TASK DIRECTIONS: Beginning at the line with "Instruction: Open the", please repeat each line exactly through the end of the records below, including that first line and the last, but no pictures.

MATERIAL FOR THIS EXERCISE:
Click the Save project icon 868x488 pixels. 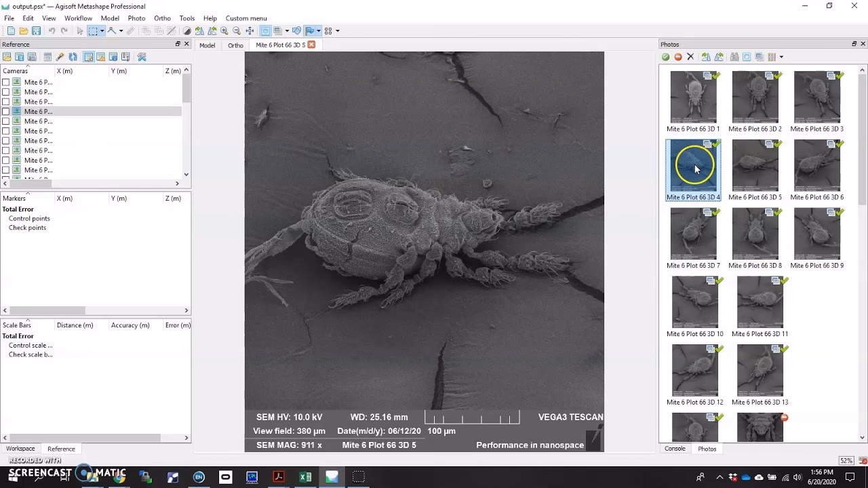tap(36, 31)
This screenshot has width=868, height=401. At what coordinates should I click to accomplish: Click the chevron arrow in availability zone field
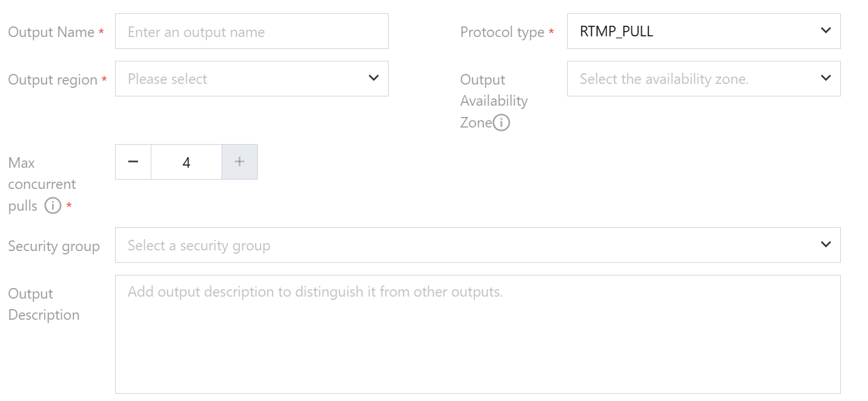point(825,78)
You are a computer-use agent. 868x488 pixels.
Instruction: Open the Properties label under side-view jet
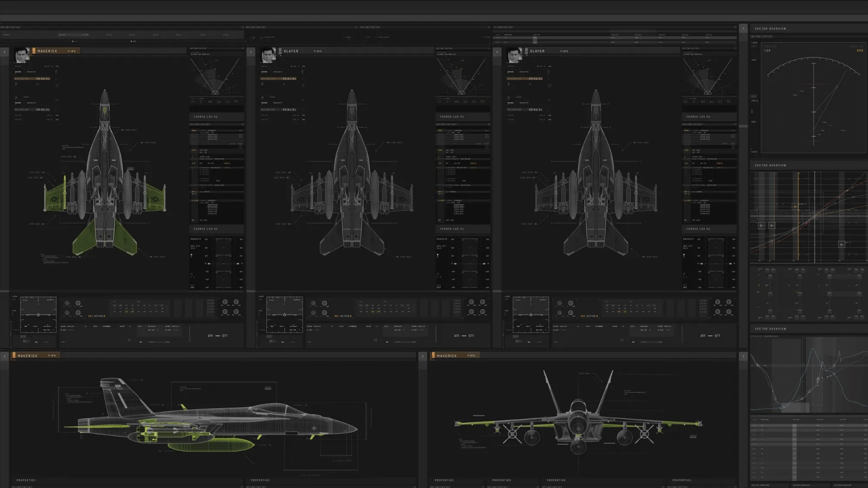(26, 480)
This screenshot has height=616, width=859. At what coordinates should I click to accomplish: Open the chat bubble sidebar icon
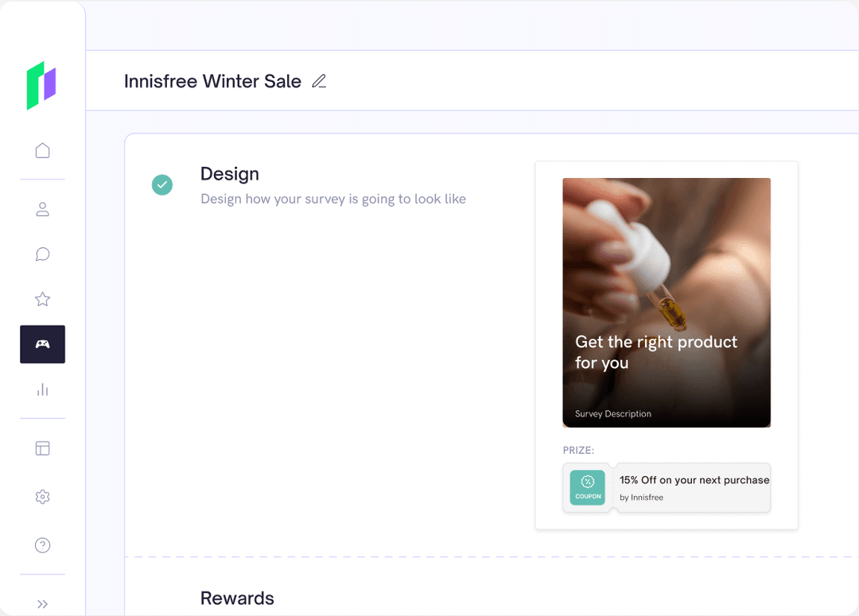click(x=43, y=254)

ANSWER TO THIS TASK:
Instruction: Open the Properties label under side-view jet
(26, 480)
This screenshot has height=616, width=859. At what coordinates should I click to accomplish: Open the chat bubble sidebar icon
click(x=43, y=254)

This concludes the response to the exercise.